このところ住宅投資が高水準を続けている大きな理由の一つは,住宅金融公庫融資,財形持家融資等の公的融資制度の拡充である。

住宅金融公庫等の融資については,92年から93年にかけて,貸付限度額や特別割増貸付の限度額の引上げがそれぞれ3回行われたのに加え,貸付対象となる住宅の面積上限,中間金利適用区分の所得上限・対象面積の上限の引上げ等も行われた。その結果,例えば,公庫資金を利用した住宅の平均床面積は広くなっている(92年度138.6m 2 →93年度140.0m 2 )。

また,市中金利と並んで,住宅金融公庫等の貸付金利も引き下げられてきた。例えば,公庫金利(基準金利)は93年3月に4.10%と既往最低を記録してからも,10月以降毎月最低水準の更新を続け,94年1月には3.60%にまで低下した(その後はやや上昇した)。

一方,公庫融資等の制度拡充によっては,公庫資金等が利用できる範囲が拡大しているので,住宅建設資金の借入合計に占める公庫資金等の割合は高まっているはずである。したがって,平均的な住宅購入者に適用される各種金利の平均(合成金利)は,公庫金利等の引き下げ幅以上に低下していると考えられる。

(一次取得者で高まり,二次取得者で低下した資金調達可能額)

次に,住宅投資の大きな決定要因である資金調達可能額の動きを,一次取得者,二次取得者に分けて推計してみよう(一次取得者とは初めて住宅を取得する者,二次取得者とは現に所有する住宅を売却して別の住宅を取得する者のことをいう)。この資金調達可能額には,家計の所得,純資産の他,前述の公庫融資枠の拡大,全体的な金利水準の低下の二つの政策効果などが関係してくることになる( 第1-5-3図 )。

これをみると,一次取得者の資金調達可能額は92年,93年とかなり高い伸び率となっていることが分かる。これをさらに要因分解してみると,両年とも,金利の低下と公庫融資枠の拡大が増加分のかなりの部分を説明しており,政策要因が資金調達可能額の引き上げに大きな役割を果たしたことが分かる。一方,二次取得者の資金調達可能額については,93年は減少となった。これは,金利低下等がプラスに寄与したものの,中古住宅価格の下落がマイナス要因として大きく作用したことによる。

(改善がみられた住宅所有の超過収益率)

住宅を購入するかどうかの意思決定に際してもう一つの重要なポイントは,住宅を所有する場合に得られる便益と費用の相対的な大きさ(超過収益率)である。住宅の所有に伴う便益,費用には精神的な満足感など測定の困難な要素も多いが,ここではそうした要素は短期的にはそれほど変化しないと考えよう。以下では,住宅所有に伴う経済的な便益として,①所有した住宅の値上がりにより得られると期待されるキャピタルゲインと,②借家に住み続けた場合に負担するはずの家賃分(節約される費用),費用として,③住宅ローンの利払い負担,④金融資産を住宅取得に充てなければ得られたであろう運用収益を考え,前者から後者を控除したもので超過収益率の動きが近似できると考える(なお超過収益率の絶対水準には大きな意味はない)。

- **収録データ**
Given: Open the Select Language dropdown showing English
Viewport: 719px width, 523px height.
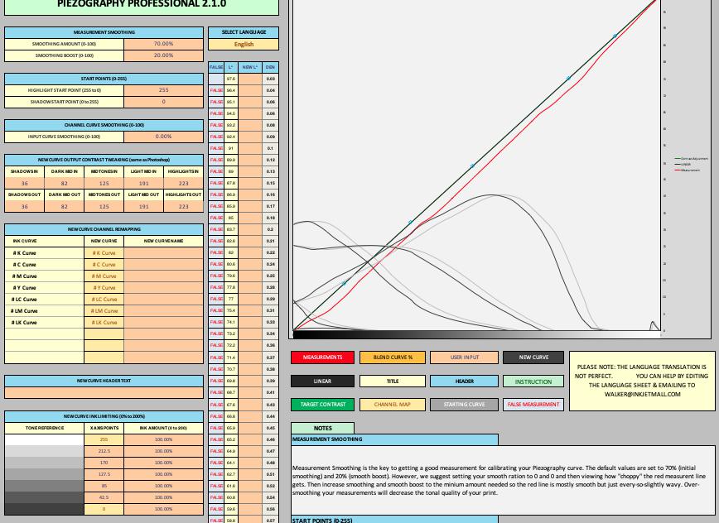Looking at the screenshot, I should (244, 44).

- **演習問題**
(A) 出典文書によると、平均的な住宅購入者に適用される合成金利が公庫金利等の引き下げ幅以上に低下していると考えられるのはなぜか。1～3文で説明せよ。
(B) 出典文書に基づき、次の問いに答えよ。
(i) 公庫資金を利用した住宅の平均床面積は、93年度にいくらだったか。
(ii) 公庫金利（基準金利）は、94年1月に何％まで低下したか。
(iii) 二次取得者とは、どのような者を指すと定義されているか。
(C) 出典文書のうち「また,市中金利と並んで,住宅」から「て大きく作用したことによる。」までの箇所を、一字一句たがえずに書き写せ。
素材は出典文書とは別の出所から取ったものです。

- **解答**
(A) 公庫融資等の制度拡充によって公庫資金等を利用できる範囲が拡大しているため、住宅建設資金の借入合計に占める公庫資金等の割合が高まっているはずだからである。そのため、各種金利の平均である合成金利は、公庫金利等の引き下げ幅以上に下がっていると考えられる。

(B)
(i) 140.0m²
(ii) 3.60％
(iii) 現に所有する住宅を売却して別の住宅を取得する者

(C)
また,市中金利と並んで,住宅金融公庫等の貸付金利も引き下げられてきた。例えば,公庫金利(基準金利)は93年3月に4.10%と既往最低を記録してからも,10月以降毎月最低水準の更新を続け,94年1月には3.60%にまで低下した(その後はやや上昇した)。

一方,公庫融資等の制度拡充によっては,公庫資金等が利用できる範囲が拡大しているので,住宅建設資金の借入合計に占める公庫資金等の割合は高まっているはずである。したがって,平均的な住宅購入者に適用される各種金利の平均(合成金利)は,公庫金利等の引き下げ幅以上に低下していると考えられる。

(一次取得者で高まり,二次取得者で低下した資金調達可能額)

次に,住宅投資の大きな決定要因である資金調達可能額の動きを,一次取得者,二次取得者に分けて推計してみよう(一次取得者とは初めて住宅を取得する者,二次取得者とは現に所有する住宅を売却して別の住宅を取得する者のことをいう)。この資金調達可能額には,家計の所得,純資産の他,前述の公庫融資枠の拡大,全体的な金利水準の低下の二つの政策効果などが関係してくることになる( 第1-5-3図 )。

これをみると,一次取得者の資金調達可能額は92年,93年とかなり高い伸び率となっていることが分かる。これをさらに要因分解してみると,両年とも,金利の低下と公庫融資枠の拡大が増加分のかなりの部分を説明しており,政策要因が資金調達可能額の引き上げに大きな役割を果たしたことが分かる。一方,二次取得者の資金調達可能額については,93年は減少となった。これは,金利低下等がプラスに寄与したものの,中古住宅価格の下落がマイナス要因として大きく作用したことによる。